Lagunes… I know less about them than the others. (I assume that people who have or had have kids in Davis schools are more familiar). Do they avoid it intentionally? To their credit, they do mention “… biking distances…” (I suppose this really means “inside or outside Davis”, but a fully crosstown trip on a fast e-bike takes 30 min, at minimum… this is more of a question for the DJUSD Board candidates, and is more about the lack of bus options for kids too young to ride Unitrans solo.)
But also Lagunes – and Horton – mention “infill” and/or “agricultural land”. The problem with this is the location of this infill. Right now there are two medium-sized (Greenhaus, Plaza 2555) and one mega-project (Promenade) under construction or final approval steps. All are very or relatively close to campus and Downtown as the crow flies, BUT all three still have challenges by walking, rolling, or cycling (the Research Park Drive projects indirectly esp. to Downtown with problematic or undefined infrastructure) and Promenade with nearly all of these trips constrained to the existing tunnel along the Putah Creek Parkway, because in 2018 a unanimous Council didn’t get an agreement with Union Pacific about an undercrossing before the project went to the voters. (By the way, part of the proposed mitigation for the I-80 widening is a widening of the multi-use path on the Arboretum side of this corridor, but the tunnel itself won’t be widened… so this won’t increase capacity and might actually worsen safety.)

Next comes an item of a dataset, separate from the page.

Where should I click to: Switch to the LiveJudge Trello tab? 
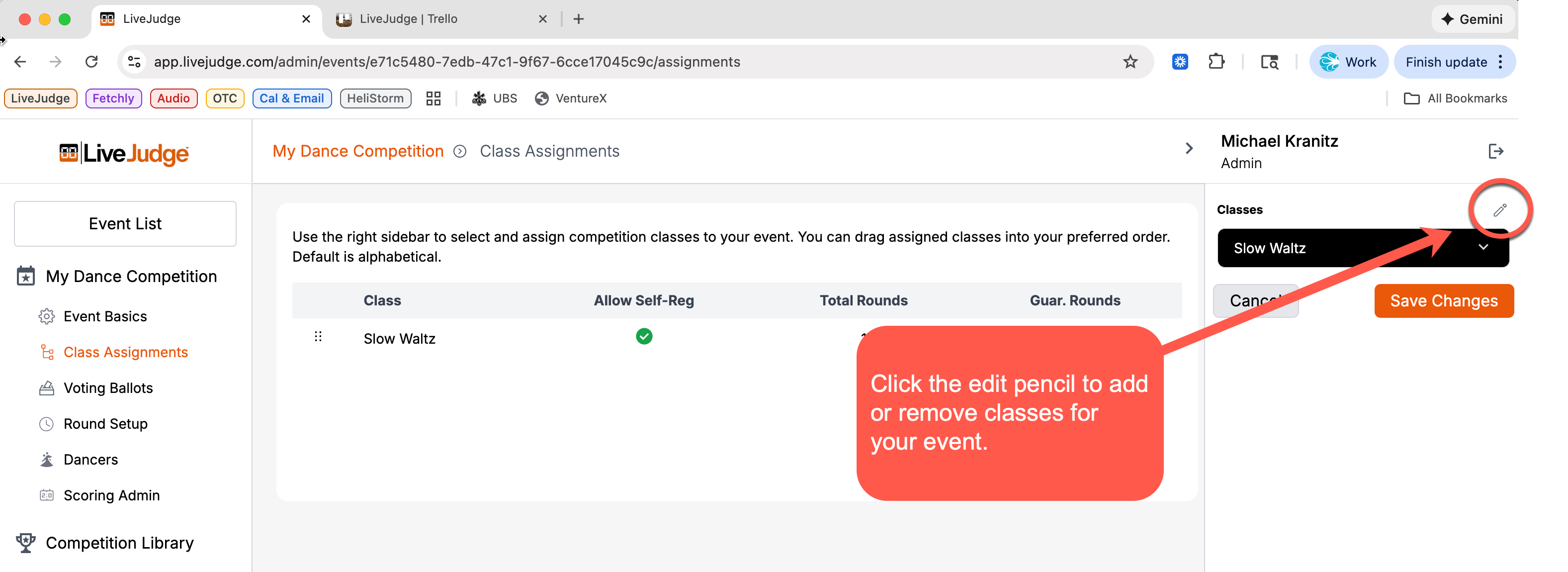pyautogui.click(x=408, y=19)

And the bigger problem – for all residents, no matter how they get around – is emissions from I-80. Particles, gases, vibrations (noise through ground and air). EV adoption also addresses part of this. The I-80 is the hyper “elephant in the shared room” and bete noire, etc. of Davis. A stupid, cheap ass surface level interstate. If we’re not going to re-direct it to the south of Davis, contain it with structures to at least reduce some noise (and generate solar), then we should not be building within at least 500 ft on either side. (Really, imagine the children living at the higher floors of Plaza 2555 looking out on I-80 traffic everyday!)
But I do not digress here: If I-80 is moved think of how much central housing could be constructed here! That’s a huge ask, but it’s the kind of thing I want candidates to at least acknowledge dreaming about (covering 113 is easier and housing could be built on top of it.) At the very least, we should be building dense housing on large parking lots close to campus and Downtown, and the same on mobile parks close in, with strong financial protections for current residents).